At baseline, the distribution of the mutations differed by breast cancer subtype. TP53 mutations were most common in basal-like tumors, while PIK3CA mutations were most frequent in luminal tumors. Mutation status for either gene had no influence on patient survival, but loss of the mutation did, Dr. Shao reported.

After neoadjuvant chemotherapy, mutation rates overall decreased significantly in both cohorts, from approximately 25% to approximately 12% (P < .001). Loss of mutation was significantly associated with better pathologic response.

In cohort 1, a partial response or greater was observed in 77.8% of patients who shifted from mutated status to wild-type, vs 45.9% who did not shift or who shifted from wild-type to mutated status. Similarly, in cohort 2 the response rates were 80% and 50.8%, respectively (P < .001 for both).

Furthermore, mutation shift, from mutated to wild-type, was associated with better disease-free survival (P = .033) and overall survival, which exceeded 90% at 5 years (P = .045). By Cox proportional hazards model, a shift from mutation to wild-type, vs remaining wild-type, conferred hazard ratios of 0.62 (P = .004) in the training set and 0.72 (P = .011) in the validation set, Dr.

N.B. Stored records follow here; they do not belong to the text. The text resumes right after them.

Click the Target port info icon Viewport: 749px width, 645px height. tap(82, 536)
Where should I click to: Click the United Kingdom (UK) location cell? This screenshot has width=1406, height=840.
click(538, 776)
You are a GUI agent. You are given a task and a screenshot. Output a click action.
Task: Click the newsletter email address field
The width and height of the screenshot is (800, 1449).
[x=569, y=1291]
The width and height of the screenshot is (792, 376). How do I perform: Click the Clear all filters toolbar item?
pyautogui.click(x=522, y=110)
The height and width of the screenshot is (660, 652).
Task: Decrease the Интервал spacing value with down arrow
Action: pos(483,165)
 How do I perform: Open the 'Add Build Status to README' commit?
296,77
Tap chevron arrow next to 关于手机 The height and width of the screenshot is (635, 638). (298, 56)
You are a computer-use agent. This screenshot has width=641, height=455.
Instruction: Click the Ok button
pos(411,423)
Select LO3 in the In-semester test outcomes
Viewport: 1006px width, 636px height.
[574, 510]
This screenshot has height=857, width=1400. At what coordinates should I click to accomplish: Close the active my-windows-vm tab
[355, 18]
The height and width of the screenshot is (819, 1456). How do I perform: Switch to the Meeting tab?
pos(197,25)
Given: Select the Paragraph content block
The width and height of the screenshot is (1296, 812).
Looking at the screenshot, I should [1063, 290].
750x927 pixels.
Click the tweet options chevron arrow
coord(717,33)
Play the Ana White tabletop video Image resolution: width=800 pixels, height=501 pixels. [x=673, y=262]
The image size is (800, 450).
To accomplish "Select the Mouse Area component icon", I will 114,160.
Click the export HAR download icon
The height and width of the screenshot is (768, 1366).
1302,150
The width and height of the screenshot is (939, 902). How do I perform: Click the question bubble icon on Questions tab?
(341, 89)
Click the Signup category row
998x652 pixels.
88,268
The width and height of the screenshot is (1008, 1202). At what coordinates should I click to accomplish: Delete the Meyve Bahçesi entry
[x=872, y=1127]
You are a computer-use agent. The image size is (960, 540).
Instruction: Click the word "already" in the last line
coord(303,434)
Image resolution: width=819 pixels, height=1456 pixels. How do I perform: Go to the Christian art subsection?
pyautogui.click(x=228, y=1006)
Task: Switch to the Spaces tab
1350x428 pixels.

Shao reported.

Genetic analysis of cohort 3 revealed strong intratumoral heterogeneity in TP53 or PIK3CA mutations in 28% of the samples. “Both mutant and nonmutant cancer cells coexist in the same tumor. This partially explains the genetic basis of the mutation shift after chemotherapy,” he said.

Dr. Zhao noted that chemotherapy sensitivity differs between mutant and wild-type cells. Loss of mutations may make cells more sensitive to chemotherapy, conveying a favorable prognosis. Patients with mutated status who remain mutated are more resistant to chemotherapy and have a worse prognosis, he suggested.

Ben Park, MD, PhD, Associate Professor of Oncology at Johns Hopkins, who moderated a poster session on PI3K pathway mutations, commented that “the next challenge will be to understand how tumor biology changes with tumor progression, or over the course of therapy, and how to develop methods to understand the whole cancer burden so that we can treat the clones that will be the bad actors.” ■

Disclosure: This work was conducted with a grant from the EU FP 7 Programme. Drs. Loibl and Park reported no potential conflicts of interest.


1. Loibl S, Denkert C, Schneeweis A, et al: PIK3CA mutation predicts resistance to anti-HER2/chemotherapy in primary HER2-positive/hormone-receptor-positive breast cancer—prospective analysis of 737 participants of the GeparSixto and GeparQuinto studies. 2013 San Antonio Breast Cancer Symposium. Abstract S4-06. Presented December 12, 2013.

2. Shao Z-M, Jiang Y, Yu K-D: Exome sequencing identifies shift in TP53 and PIK3CA mutation status after paclitaxel-based neoadjuvant chemotherapy in breast cancer. 2013 San Antonio Breast Cancer Symposium. Abstract S4-05. Presented December 12, 2013.